As part of the day to day work of a software developer, decisions have to be taken every single day. Some have a minor impact and can be reverted at nearly no cost. Others have a significant impact on the project and reverting it would be a fundamental change. I have found that, in most cases, not making a decision at all is a much better solution. A lot of time is wasted evaluating technology. Out of all the options available out there, there is a natural tendency to do everything possible to pick the best of the crop, the one that will offer the most to the project and provides the largest amount of features for future developments. While the reasoning sounds valid, it’s an attempt to predict the future and will most likely be wrong.
Of course, the project you are working on is great and you truly believe it will be revolutionary. However, you’re not alone. Every day, thousands of other teams work on their own projects. Chances are they are not competitors, but most likely a complement to yours and will likely make the package you spent so much time selecting completely obsolete before you’ve used all those advanced features.
Too often, I see a failure to classify the type of decision that has to be made in projects. They are not all equal. Some deserve more time. In the end, it’s all about managing risks and contingencies. The very first step is to identify the real need and what the boundaries are with your system. No one needs Sphinx. People need to search for content in their system. Sphinx is one option. You could also use Lucene or even external engines if your data is public. What matters when integrating in this case is how the data will be indexed and how searching will be made. When trying out new technology, most will begin with a prototype, which then evolves into production code. At that point, a critical error was made. Your application became dependent on the API.
If you begin by making clear that the objective is to index the content in your system, you can design boundaries that isolate the engine-specific aspects and leave a cohesive — neutral — language in your application.
Effectively, having such a division allows you not to choose between Sphinx or Lucene or something else. You can implement one that makes sense for you today and be certain that required changes to move to something else will be localized. With your application logic to extract the data to be indexed and the logic for fetching results and displaying them left independent, the decision-making step becomes irrelevant.
Certainly, there is some overhead. You need to convert the data to a neutral format rather than simply fetching what the API wants and then convert it to the appropriate format. Some look at the additional layer and see a performance loss. In most cases when integrating with other systems, the additional level of indirection really does not matter. You are about to call a remote system performing a complex operation over a network stack. If that wasn’t complex, you would have written it yourself.
A common pitfall is to create an abstraction that is too closely bound to the implementation rather than the real needs of the system. The abstraction must speak your system’s language and completely hide the implementation, otherwise, the layer serves no purpose. It’s a good idea to look at multiple packages and see how they work conceptually when designing the abstraction. While you’re not going to implement all of them, looking at other options gives a different perspective and helps in adjusting the level of abstraction.
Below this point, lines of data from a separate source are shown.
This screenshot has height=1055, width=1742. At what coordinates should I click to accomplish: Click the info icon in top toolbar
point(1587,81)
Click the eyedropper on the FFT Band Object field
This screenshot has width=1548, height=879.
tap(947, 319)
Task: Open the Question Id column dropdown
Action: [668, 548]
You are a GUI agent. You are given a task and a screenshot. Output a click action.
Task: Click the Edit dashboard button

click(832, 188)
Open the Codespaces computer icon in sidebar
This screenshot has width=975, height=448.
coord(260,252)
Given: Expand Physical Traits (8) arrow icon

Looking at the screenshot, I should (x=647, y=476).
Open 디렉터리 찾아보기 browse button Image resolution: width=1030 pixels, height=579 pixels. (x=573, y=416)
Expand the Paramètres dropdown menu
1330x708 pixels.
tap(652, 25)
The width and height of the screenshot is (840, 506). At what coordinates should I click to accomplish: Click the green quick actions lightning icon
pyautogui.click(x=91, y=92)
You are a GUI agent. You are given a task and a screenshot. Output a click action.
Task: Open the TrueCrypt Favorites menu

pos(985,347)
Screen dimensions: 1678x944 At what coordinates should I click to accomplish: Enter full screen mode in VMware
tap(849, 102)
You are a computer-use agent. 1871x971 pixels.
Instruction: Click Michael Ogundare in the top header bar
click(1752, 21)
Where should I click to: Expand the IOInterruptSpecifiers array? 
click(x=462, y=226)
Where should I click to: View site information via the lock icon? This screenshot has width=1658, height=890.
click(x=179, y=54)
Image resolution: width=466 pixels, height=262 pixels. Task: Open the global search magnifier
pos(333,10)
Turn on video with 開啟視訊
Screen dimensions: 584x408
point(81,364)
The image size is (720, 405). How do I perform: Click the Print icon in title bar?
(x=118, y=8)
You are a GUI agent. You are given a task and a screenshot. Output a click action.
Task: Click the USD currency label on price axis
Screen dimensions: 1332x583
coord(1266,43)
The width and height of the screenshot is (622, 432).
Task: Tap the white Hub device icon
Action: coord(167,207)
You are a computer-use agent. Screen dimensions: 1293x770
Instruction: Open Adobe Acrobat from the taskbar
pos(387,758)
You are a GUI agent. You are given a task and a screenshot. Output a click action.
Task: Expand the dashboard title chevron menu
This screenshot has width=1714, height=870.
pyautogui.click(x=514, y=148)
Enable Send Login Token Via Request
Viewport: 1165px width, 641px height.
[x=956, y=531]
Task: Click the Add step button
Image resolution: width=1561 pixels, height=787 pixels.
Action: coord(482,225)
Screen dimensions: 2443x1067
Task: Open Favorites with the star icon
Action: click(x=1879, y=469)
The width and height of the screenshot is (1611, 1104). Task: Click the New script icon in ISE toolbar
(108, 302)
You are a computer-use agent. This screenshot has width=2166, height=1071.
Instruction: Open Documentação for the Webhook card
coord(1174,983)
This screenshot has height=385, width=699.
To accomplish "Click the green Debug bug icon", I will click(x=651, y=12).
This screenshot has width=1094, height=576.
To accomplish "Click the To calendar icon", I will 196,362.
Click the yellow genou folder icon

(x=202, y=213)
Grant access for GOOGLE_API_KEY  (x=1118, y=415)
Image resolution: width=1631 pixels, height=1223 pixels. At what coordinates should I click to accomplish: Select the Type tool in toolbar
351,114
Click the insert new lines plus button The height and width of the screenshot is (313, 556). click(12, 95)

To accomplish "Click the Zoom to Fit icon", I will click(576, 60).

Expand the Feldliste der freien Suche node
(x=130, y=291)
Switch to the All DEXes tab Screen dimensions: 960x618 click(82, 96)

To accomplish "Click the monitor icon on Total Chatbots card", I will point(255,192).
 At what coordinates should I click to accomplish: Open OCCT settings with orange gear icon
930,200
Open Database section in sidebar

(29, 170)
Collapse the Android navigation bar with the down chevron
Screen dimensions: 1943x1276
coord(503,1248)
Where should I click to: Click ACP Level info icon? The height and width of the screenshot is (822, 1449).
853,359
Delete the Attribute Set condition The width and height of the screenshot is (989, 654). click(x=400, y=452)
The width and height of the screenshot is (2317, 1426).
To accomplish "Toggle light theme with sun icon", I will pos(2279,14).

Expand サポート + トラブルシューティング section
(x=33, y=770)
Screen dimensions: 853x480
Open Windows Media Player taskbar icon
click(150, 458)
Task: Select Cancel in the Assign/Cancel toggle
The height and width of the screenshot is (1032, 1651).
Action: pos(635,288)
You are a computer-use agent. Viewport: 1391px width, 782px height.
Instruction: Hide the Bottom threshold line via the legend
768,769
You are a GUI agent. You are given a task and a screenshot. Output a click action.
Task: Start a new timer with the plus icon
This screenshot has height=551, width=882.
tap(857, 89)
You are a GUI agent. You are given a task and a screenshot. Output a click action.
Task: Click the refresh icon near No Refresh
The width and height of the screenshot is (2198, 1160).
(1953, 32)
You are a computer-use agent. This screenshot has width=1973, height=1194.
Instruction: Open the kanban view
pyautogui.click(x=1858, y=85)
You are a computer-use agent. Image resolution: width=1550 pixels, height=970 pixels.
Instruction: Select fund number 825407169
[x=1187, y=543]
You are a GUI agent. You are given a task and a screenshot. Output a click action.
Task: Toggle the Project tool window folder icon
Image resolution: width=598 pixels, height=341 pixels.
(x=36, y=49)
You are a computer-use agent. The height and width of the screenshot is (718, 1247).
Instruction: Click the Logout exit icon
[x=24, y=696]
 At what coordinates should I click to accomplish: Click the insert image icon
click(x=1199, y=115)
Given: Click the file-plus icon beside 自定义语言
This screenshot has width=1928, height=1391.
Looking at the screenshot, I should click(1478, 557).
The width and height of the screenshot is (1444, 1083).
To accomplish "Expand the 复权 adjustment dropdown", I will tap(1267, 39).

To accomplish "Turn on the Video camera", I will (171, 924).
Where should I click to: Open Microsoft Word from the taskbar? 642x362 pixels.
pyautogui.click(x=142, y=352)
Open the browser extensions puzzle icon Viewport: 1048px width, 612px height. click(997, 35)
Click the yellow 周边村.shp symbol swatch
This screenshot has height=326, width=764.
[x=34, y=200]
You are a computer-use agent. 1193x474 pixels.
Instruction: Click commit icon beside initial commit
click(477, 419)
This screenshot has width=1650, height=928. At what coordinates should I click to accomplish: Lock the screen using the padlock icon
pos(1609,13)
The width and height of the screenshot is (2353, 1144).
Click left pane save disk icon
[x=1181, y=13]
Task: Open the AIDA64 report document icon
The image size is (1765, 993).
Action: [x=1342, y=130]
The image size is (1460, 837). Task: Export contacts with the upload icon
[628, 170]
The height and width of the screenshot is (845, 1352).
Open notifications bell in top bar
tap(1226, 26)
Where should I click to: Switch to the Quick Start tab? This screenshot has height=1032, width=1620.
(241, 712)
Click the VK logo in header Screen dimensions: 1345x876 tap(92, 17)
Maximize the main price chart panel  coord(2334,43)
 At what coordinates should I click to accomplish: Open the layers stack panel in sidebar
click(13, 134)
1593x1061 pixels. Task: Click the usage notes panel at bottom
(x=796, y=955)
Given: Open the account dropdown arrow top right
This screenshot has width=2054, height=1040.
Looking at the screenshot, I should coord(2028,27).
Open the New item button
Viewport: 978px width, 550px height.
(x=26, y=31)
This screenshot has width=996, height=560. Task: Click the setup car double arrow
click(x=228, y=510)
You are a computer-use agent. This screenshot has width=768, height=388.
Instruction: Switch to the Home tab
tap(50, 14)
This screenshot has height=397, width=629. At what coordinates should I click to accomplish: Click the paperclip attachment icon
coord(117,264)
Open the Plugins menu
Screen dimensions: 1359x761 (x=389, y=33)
Once the abstraction is in place. the integration problem is out of the critical path. You can implement the simplest solution, knowing that it won’t scale to the appropriate level down the road, but the simplest solution now will allow to focus on more important aspects until the limit is reached. When it will be, you will be able to re-asses the situation and select a better option knowing that changes will be localized to an adapter.
Abstracting away is a good design practice and it can be applied to almost any situation. It allows your code to remain clean, breaks dependencies to external systems that would otherwise make it hard to set-up the environment and decrease testability. Because the code is isolated, it leaves room for experimentation with a safety net. If the chosen technology proves to be unstable or a poor performer, you can always switch to something else.
While it works in most cases, it certainly does not work for some fundamental decisions, like the implementation language, unless you plan on writing your own language that would compile in other languages. Some abstractions just don’t make sense.
When you can’t defer decision making, stick with what you know. Sure you might want to try one this new framework in the cool new language. The core of your project, if you expect it to live, is no place to experiment. I have been using PHP for nearly a decade now. I’ve learned all the subtleties of the language. It is a better choice for me. I’ve used the Zend Framework on a few projects and know my way around it well enough. It’s a good solution for me. Both together are a much safer path than Python/Django or any alternative, no matter what Slashdot may say.
It might not sound like a good thing to say, but experimenting as part of projects is important. You can’t test a technology well enough unless it’s done part of a real project and a project is unlikely to be real unless it’s part of your job. It’s just important to isolate experiments to less critical aspects. It’s the responsible thing to do.
It’s all about risk management. Make sure all decisions you make are either irrelevant because they can be reverted at a low cost or use technologies you trust based on past experience and you will avoid bad surprises.